Si dans les plus grandes portes, comme dans celles d'une dimension médiocre, que nous avons présentées à nos lecteurs dans le cours de cet article, on suppute le cube des matériaux employés pour résister à des charges énormes, on constatera que ce cube est très-réduit relalivement aux pressions qu'il subit: cela est à considérer.
Il se présentait des conditions telles parfois, que les architectes pouvaient éviter les arcs de décharge plein cintre ou en tiers-point constituant le couronnement de la baie, mais n'osaient pas se fier à un simple linteau, lorsque, par exemple, les portes s'ouvraient dans un mur peu épais et d'une élévation médiocre; alors ils se contentaient d'un arc de cercle pour fermer le tableau, où ils composaient une courbe surbaissée.
Il existe une jolie porte établie dans ces conditions et s'ouvrant dans le mur de l'ancienne sacristie de la cathédrale de Clermont (Puy-de-Dôme) [322].
Cette porte date des dernières années du XIIIe siècle; son arc donne une ogive surbaissée (fig. 81), dont les centres sont placés en a et b. Son profil, tracé en A au dixième, est décoré de deux cordons sculptés avec beaucoup de délicatesse dans de la lave de Volvic. L'embase des pieds-droits détaillée en B est très-heureusement composée. Cette porte est intérieure (il ne faut pas l'oublier); elle s'ouvre sur le bas côté du choeur, et elle affecte, en effet, des formes d'ensemble et de détails qui conviennent à cette place. On signale rarement en France ce genre d'arcs en ogive surbaissée. Cet exemple, toutefois, tend à démontrer combien les artistes de ce temps conservaient une indépendance complète dans l'emploi des formes qu'ils croyaient devoir adopter, combien peu ils se soumettaient à la routine.

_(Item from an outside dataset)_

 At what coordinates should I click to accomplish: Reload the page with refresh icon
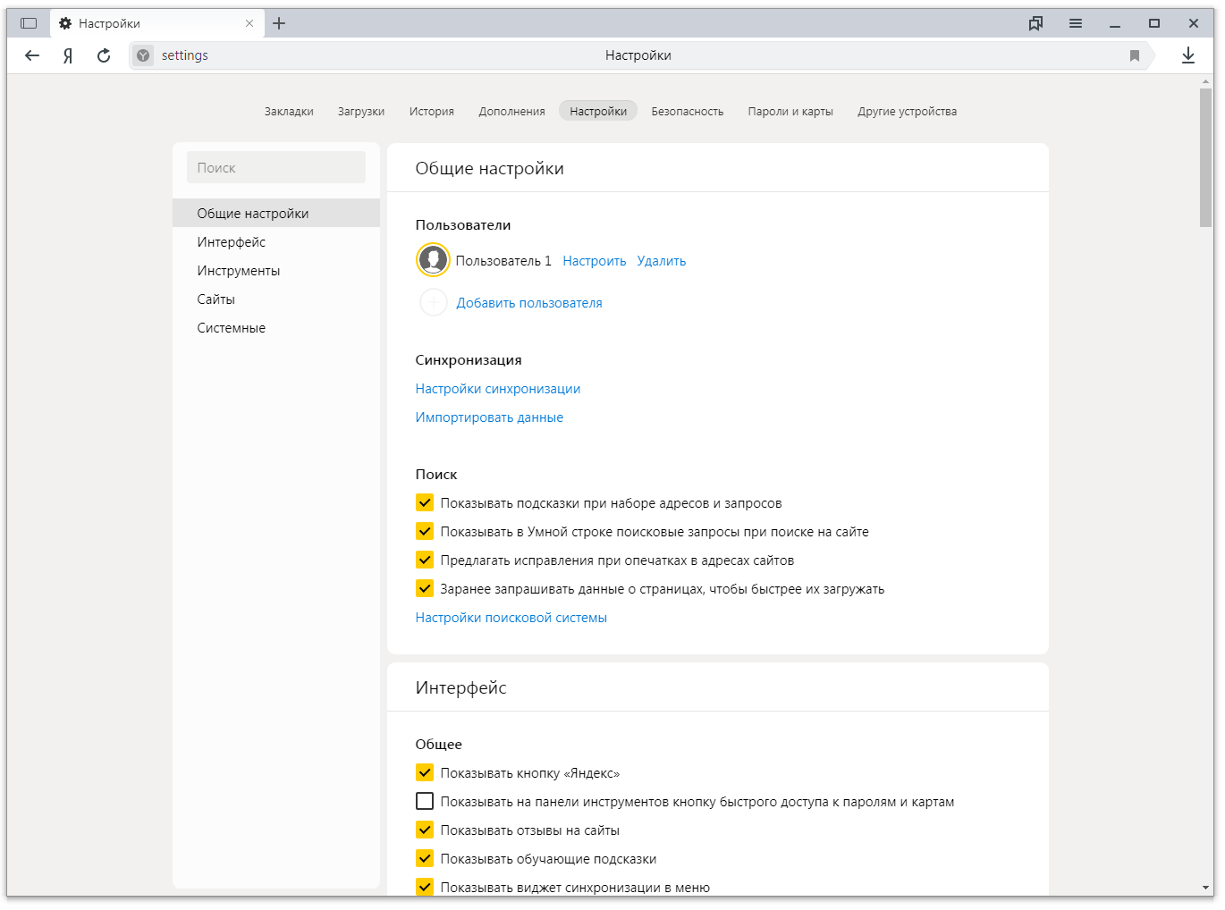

En parlant des portes principales des églises, nous avons dit que, dans la province de Champagne particulièrement, on signalait un assez grand nombre de portes dont les tympans sont à claire-voie. Telles sont composées les portes occidentales de la cathédrale de Reims. On voit également, dans cette province, des portes secondaires d'églises dont le linteau est surmonté d'une véritable fenêtre formant un ensemble avec la baie inférieure. L'église de Saint-Urbain de Troyes nous fournit encore un exemple de ces sortes de baies ouvertes sur les deux collatéraux [323].
Ces portes étaient précédées d'un porche qui ne fut pas achevé. La figure 82 donne l'une d'elles; une grande fenêtre vitrée surmonte le linteau; l'arc en tiers-point de cette fenêtre sert de formeret à la voûte du porche, dont les arêtes reposent sur les deux colonnettes A (voy. la coupe B). Les pieds-droits de la porte, les linteaux, les meneaux et arcs de la fenêtre, sont élevés en liais de Tonnerre, tandis que les parements sont construits en assises basses de pierre de Bassancourt, assez grossière d'aspect, mais résistante. En C, nous donnons la section du pied-droit, faite sur ab.
Dans la composition de ces portes d'églises surmontées de claires-voies, les architectes champenois semblent avoir voulu non-seulement percer des jours partout où cela était praticable, mais surtout décorer intérieurement les tympans de portes dont la nudité, au revers des bas-reliefs, contraste avec la richesse extérieure. C'était, s'il ne s'agissait que de portes secondaires, un moyen d'éclairer les voûtes des collatéraux sous les tours des façades, d'obtenir un effet analogue à celui que produisent les grandes claires-voies avec roses, percées au-dessus des portes principales des hautes nefs.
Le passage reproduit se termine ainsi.